Conduzindo matalotagem especial, vinho capitoso e
frutos, o casal adentrou-se pelas vias húmidas e perfumadas do bosque em
flor. Chilreavam os pássaros ao amanhecer e a Natureza, desabrochando
claridade, parecia um convite ao júbilo puro e à emotividade superior, como se
as vozes onomatopaicas da vida modulassem nobre pastoral.
Mais relaxado, agora, quando o bosque era um festival
de bênçãos naturais, o moço quase se deixou penetrar pelo bucolismo da
paisagem, que tinha por moldura, mais abaixo, as águas do rio cantarolante
entre seixos e pedras das bordas.
Escolhido um lugar discreto, numa clareira natural
entre árvores, os jovens saltaram no acume do outeiro, onde a visão era
esplendente e, se entregaram ao primeiro repasto, entremeado de libações...
Motivando a recordação dos dramas que os jungiam um
ao outro em canga pesada, Girólamo perguntou à moça em deslumbramento:
– Deixaste transparecer em casa ou a alguém os nossos
objectivos futuros? Fizeste quanto te recomendei? Não ignoras que tudo organizo
para o nosso próprio bem.
– Tranquiliza-te, querido, – informou a companheira
inexperiente. – Não seria eu a tonta que poria a perder a cornucópia da
fortuna, que agora se volta recheada na minha direcção. Sempre ambicionei a
glória e o fastígio. Como tu, eu também caminhava no chão, com gana de galgar a
montanha. Se não fosse contigo… Mas, apareceste no meu caminho e não te pude
resistir. Puxaste-me para a escalada e aqui estou. Se subo ou desço, ainda não
sei…
– E se, por acaso – aventou o moço, como se falasse
imponderadamente –, um mau fado, em circunstância vil, te exigisse
denunciar-me, fá-lo-ias?
– Sabes que não. Eu te pertenço e nunca me permitia
trair-te.
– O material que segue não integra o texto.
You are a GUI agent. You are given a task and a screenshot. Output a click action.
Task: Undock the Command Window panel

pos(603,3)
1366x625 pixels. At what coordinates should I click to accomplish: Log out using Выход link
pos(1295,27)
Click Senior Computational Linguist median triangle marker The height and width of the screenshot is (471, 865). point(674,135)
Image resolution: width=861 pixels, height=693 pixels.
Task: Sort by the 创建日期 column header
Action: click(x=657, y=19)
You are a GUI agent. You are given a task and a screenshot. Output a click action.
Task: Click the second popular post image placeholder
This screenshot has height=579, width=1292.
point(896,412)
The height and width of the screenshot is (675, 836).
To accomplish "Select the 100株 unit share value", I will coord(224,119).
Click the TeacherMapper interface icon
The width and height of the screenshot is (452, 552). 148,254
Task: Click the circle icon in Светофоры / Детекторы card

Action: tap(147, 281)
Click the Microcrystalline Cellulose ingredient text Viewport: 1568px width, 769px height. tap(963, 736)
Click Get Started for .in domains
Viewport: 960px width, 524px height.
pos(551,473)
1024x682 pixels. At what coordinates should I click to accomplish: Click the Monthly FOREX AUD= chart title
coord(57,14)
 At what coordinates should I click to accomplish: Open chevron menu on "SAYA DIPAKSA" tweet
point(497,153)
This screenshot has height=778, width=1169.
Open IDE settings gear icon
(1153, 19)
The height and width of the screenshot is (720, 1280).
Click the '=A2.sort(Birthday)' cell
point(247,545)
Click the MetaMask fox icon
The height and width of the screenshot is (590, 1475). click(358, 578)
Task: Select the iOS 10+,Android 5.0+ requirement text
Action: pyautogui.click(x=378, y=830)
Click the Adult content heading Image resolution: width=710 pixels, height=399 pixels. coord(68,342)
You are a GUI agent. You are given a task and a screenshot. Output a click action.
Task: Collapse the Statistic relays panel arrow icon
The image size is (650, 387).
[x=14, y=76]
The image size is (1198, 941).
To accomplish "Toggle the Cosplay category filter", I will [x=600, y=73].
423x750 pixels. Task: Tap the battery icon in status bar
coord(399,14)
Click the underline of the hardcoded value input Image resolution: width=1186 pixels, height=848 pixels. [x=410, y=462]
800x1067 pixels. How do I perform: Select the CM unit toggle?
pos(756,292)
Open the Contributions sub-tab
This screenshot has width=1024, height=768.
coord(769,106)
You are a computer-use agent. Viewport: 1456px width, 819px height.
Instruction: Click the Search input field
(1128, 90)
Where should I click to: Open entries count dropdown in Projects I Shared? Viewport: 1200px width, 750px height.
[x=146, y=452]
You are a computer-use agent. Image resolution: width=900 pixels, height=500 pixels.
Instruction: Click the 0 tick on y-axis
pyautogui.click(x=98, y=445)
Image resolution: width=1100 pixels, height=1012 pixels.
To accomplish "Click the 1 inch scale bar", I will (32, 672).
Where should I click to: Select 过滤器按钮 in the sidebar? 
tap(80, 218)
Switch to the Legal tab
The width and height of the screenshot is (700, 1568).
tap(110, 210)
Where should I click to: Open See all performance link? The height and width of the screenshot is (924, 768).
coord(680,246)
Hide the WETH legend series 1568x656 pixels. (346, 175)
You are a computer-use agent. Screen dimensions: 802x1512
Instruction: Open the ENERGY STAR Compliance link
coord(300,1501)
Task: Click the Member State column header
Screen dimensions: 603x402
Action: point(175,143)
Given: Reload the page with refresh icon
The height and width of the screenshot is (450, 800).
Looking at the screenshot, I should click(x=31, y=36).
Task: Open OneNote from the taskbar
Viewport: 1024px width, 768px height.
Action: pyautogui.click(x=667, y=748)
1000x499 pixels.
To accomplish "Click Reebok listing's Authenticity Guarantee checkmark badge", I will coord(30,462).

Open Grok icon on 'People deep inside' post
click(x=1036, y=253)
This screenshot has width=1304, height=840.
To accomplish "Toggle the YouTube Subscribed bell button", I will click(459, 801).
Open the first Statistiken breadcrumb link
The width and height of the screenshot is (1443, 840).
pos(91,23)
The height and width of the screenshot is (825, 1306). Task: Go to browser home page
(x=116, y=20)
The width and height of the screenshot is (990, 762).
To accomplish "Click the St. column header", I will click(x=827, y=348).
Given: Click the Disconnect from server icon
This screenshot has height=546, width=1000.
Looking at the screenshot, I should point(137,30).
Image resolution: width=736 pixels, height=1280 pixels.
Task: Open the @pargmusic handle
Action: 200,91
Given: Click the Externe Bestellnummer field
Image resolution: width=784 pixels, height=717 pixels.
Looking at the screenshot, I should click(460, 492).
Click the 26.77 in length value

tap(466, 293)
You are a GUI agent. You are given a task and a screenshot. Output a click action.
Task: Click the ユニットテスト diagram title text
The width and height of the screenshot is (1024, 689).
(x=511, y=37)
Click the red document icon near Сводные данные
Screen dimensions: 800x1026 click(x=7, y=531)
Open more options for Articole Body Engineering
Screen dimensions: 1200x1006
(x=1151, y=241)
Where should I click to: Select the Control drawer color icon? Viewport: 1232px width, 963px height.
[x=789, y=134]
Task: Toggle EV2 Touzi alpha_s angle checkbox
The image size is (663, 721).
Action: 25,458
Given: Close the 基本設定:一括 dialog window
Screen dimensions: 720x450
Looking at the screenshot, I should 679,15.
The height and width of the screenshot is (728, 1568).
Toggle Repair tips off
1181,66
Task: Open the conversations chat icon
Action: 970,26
Excepto…
– Excepto?! Em que condições me arrojarias ao cárcere
e à morte?
– Se me abandonasses, – falou, com dura
franqueza e esfogueada. – Uma mulher ferida nos seus sentimentos é pior do que
um animal acossado. Nunca o intentes, porque não te cederei. A minha segurança
é o nosso segredo e eu jurei – maledetta vita! – que não
terias perdão se um dia te encorajasses a subestimar-me, a trair-me…
A jovem pusera-se de pé. Todo o seu sangue ferveu,
ante a possibilidade da traição do amado. Erguida, contrastava com o sol
filtrado pelas árvores e, emocionada, o seu rosto jovem adquirira forte beleza
carnal.
Com o espírito túmido de ódio e trémulo, aguardando o
ensejo de desferir certeiro golpe, Girólamo fitou-a e considerando-lhe a
beleza, que sempre o fascinava. Mas os apetites, naquele momento, deveriam
ceder lugar às ambições desmedidas para o futuro. Como se fora possuído por uma
fúria assassina, ergueu-se de um salto e atacou violentamente a moça, que
venceu nos braços de aço, dominando-a facilmente. A princípio, Assunta não
compreendeu o que ocorria: num relance, porém, em que os seus olhos se cravaram
nos do apaixonado, percebeu o que se passava, mas já era tarde. A expressão de
horror que se lhe desenhou no rosto congestionado e o grito lancinante que
proferiu de nada valeram. Tomando de um punhal que trazia sob a jaqueta de
veludo carmesim, desferiu repetidos golpes, desvairado, automaticamente, até
certificar-se da extinção da vida naquele corpo terrivelmente mutilado.
Sangrando abundantemente, a jovem foi largada no solo, a estremecer, nos
últimos reflexos e estertores…
Com a cabeça a estourar, o moço olhou em derredor,
como se sentisse terrível presença a espioná-lo e, nos sentidos aguçados, teve
a impressão de que alguém se afastava em disparada sobre folhas e gravetos.
Corça ou homem? Que importava! Agora era tarde demais!
O crime não poderia deixar vestígios. A astúcia
do criminoso é a sua arma e a sua perdição.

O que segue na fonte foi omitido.